Se acercó con una sonrisa tímida que apenas disimulaba su inquietud.

—¿Interrumpo?

David se puso de pie de inmediato.

—Sí, pero te lo perdono si pagas el café —respondió, alzando las cejas.

Mónica soltó una risa suave. Marco también sonrió.

—¿Sigo teniendo derecho a entrar sin pedir permiso? —preguntó, medio en broma, medio en serio.

—Siempre —dijo David, dándole una palmada en el hombro—. Aunque ahora que lo pienso… ¿cómo te llamas hoy? ¿Marco? ¿Pedro? ¿Clark Kent?

Marco rodó los ojos, divertido, y se dejó caer en la silla frente a ellos.

—Marco. Marco Santos. El Pedro se quedó en el pasado… con la amnesia, los fantasmas y los nombres prestados. Así que si alguien me llama Pedro otra vez, juro que me voy y no pago el café.

David levantó las manos en señal de inocencia.

—Hecho. Marco, entonces. El mismo que no sabe preparar ni un sánduche decente pero se las da de experto en vinos.

—¡Oye! —protestó Marco, mientras Mónica reía—. Ese vino era bueno… el problema fue la pizza congelada.

—Y la música. ¡¿Quién pone boleros tristes para ver un partido de fútbol?! —añadió David.

—¡Una sola vez! ¡Una! Y ya me condenan de por vida —dijo Marco alzando los brazos como si suplicara clemencia—. Qué injusticia.

Mónica los observaba con una sonrisa leve. Había algo entrañable en esa naturalidad. En la forma en que volvían a hablarse, como si el dolor reciente no los hubiera tocado del todo. Como si su amistad tuviera su propia armadura.
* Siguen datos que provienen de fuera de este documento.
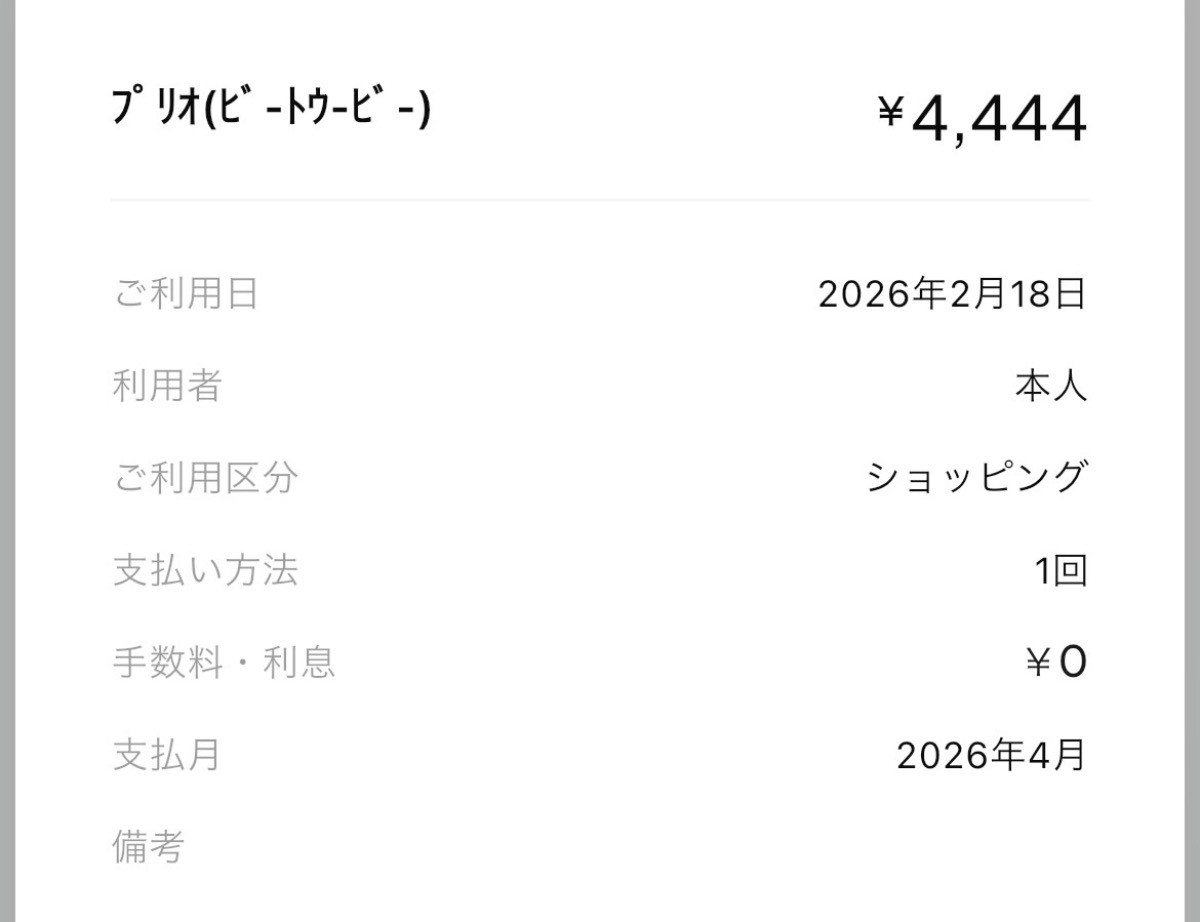Tap the payment month 2026年4月

point(990,755)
Entonces Marco miró a David. El tono seguía ligero, pero los ojos venían desde otro lugar.

—Oye, en serio… gracias.

David frunció el ceño.

—¿Por el café?

—Por todo —dijo Marco, con voz baja pero firme—. Por estar. Por volver. Por donar tu riñón sin hacer preguntas. Por no cambiar tu mirada, aunque ahora todos me vean distinto.

David guardó silencio. Bajó la mirada, procesando cada palabra.
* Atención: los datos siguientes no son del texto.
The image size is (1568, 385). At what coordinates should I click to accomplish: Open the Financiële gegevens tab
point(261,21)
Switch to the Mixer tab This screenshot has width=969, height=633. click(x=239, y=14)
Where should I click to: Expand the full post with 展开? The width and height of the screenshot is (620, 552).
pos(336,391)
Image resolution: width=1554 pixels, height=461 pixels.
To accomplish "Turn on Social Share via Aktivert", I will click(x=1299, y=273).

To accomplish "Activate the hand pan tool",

—No me lo agradezcas más, Marco —respondió finalmente—. No lo hice para que me debas nada. Lo hice porque eso hacen los verdaderos amigos. Están. Sin condiciones, sin títulos. Solo están. Así que, por favor, vive. Y deja de agradecerme. El que debería dar gracias soy yo… porque gracias a ti, también estoy aquí. Porque te vi luchar. Porque regresaste. Y eso basta.